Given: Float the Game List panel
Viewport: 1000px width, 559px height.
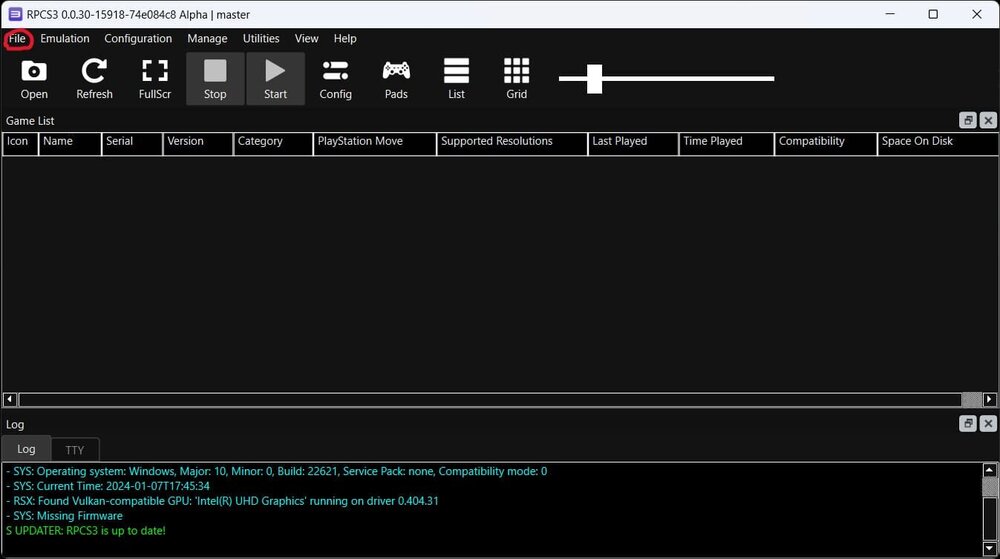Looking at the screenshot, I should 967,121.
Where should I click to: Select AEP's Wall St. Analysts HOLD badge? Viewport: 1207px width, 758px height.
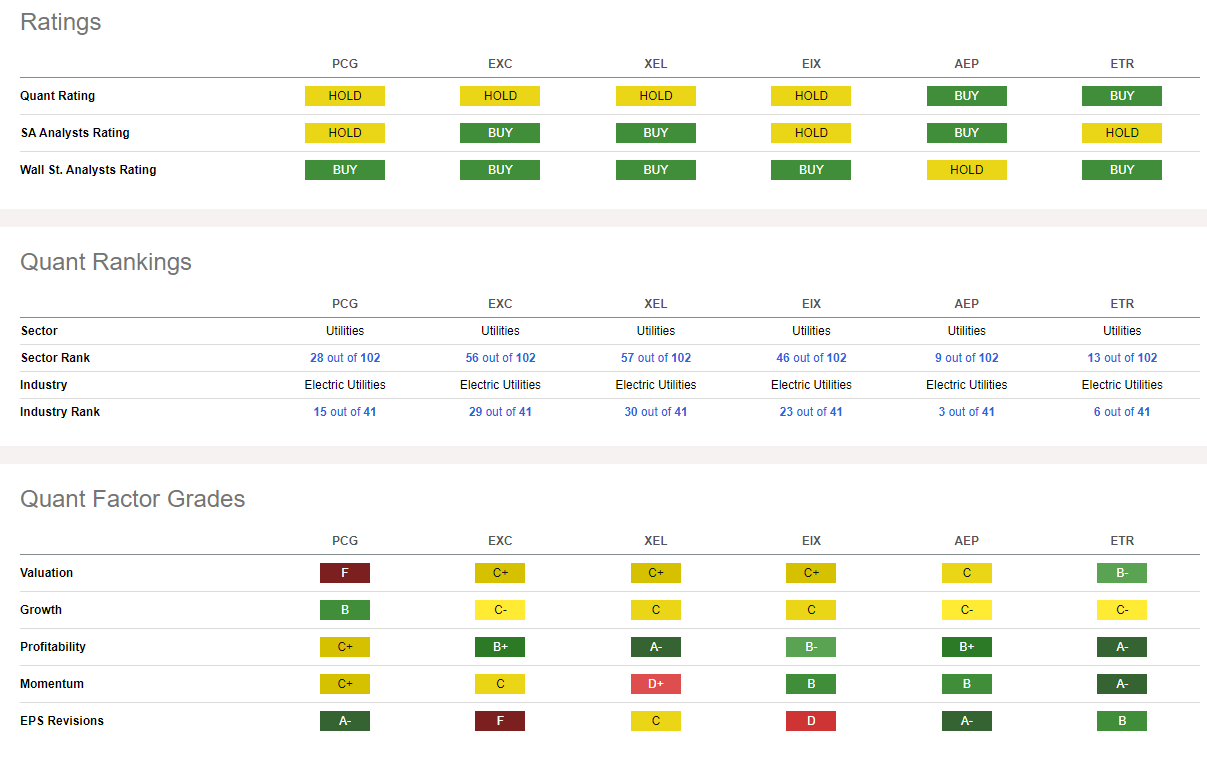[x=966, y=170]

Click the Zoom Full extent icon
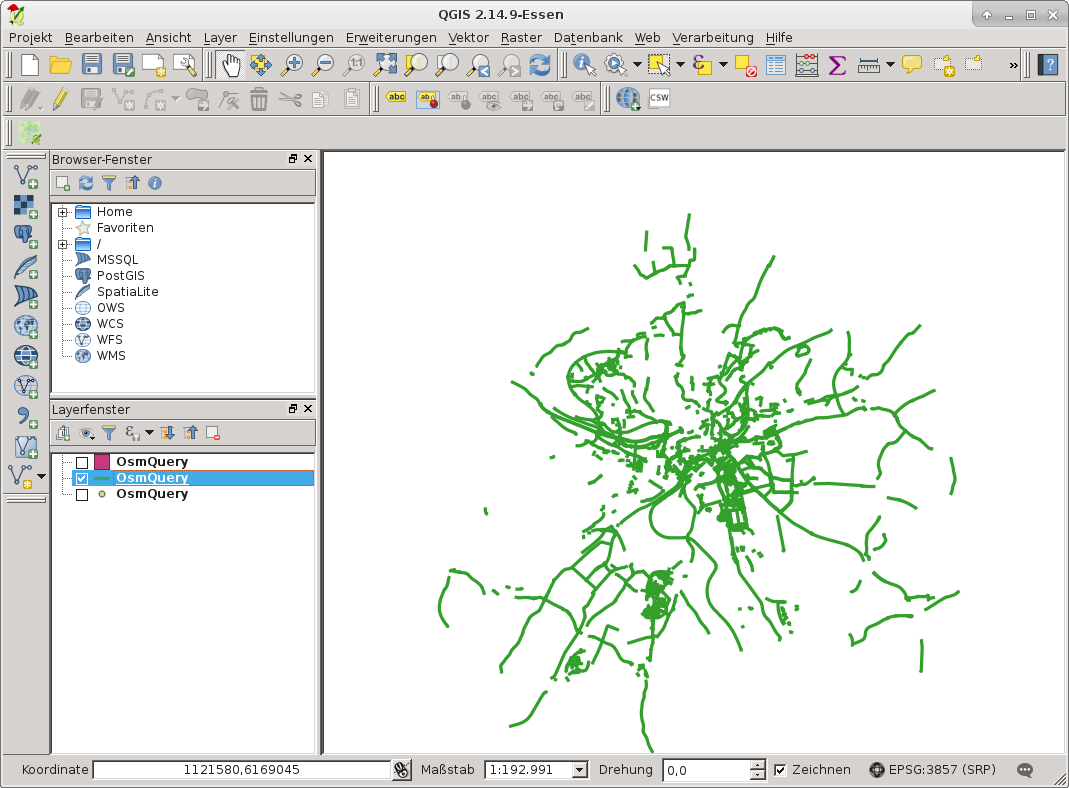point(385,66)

----------

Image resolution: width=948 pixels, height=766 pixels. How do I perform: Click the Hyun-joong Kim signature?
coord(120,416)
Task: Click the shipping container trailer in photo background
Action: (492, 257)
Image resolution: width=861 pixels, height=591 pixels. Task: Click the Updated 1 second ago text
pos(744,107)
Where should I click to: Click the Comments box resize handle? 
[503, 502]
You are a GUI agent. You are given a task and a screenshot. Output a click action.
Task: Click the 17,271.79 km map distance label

----------

■ WORK ITEM: The response should be the listing above, limited to the lines between the one holding "Image resolution: width=861" and the one holding "Task: Click the 17,271.79", inclusive, reproduced exactly.

■ REPLY:
Image resolution: width=861 pixels, height=591 pixels. Task: Click the Updated 1 second ago text
pos(744,107)
Where should I click to: Click the Comments box resize handle? 
[503, 502]
You are a GUI agent. You are given a task and a screenshot. Output a click action.
Task: Click the 17,271.79 km map distance label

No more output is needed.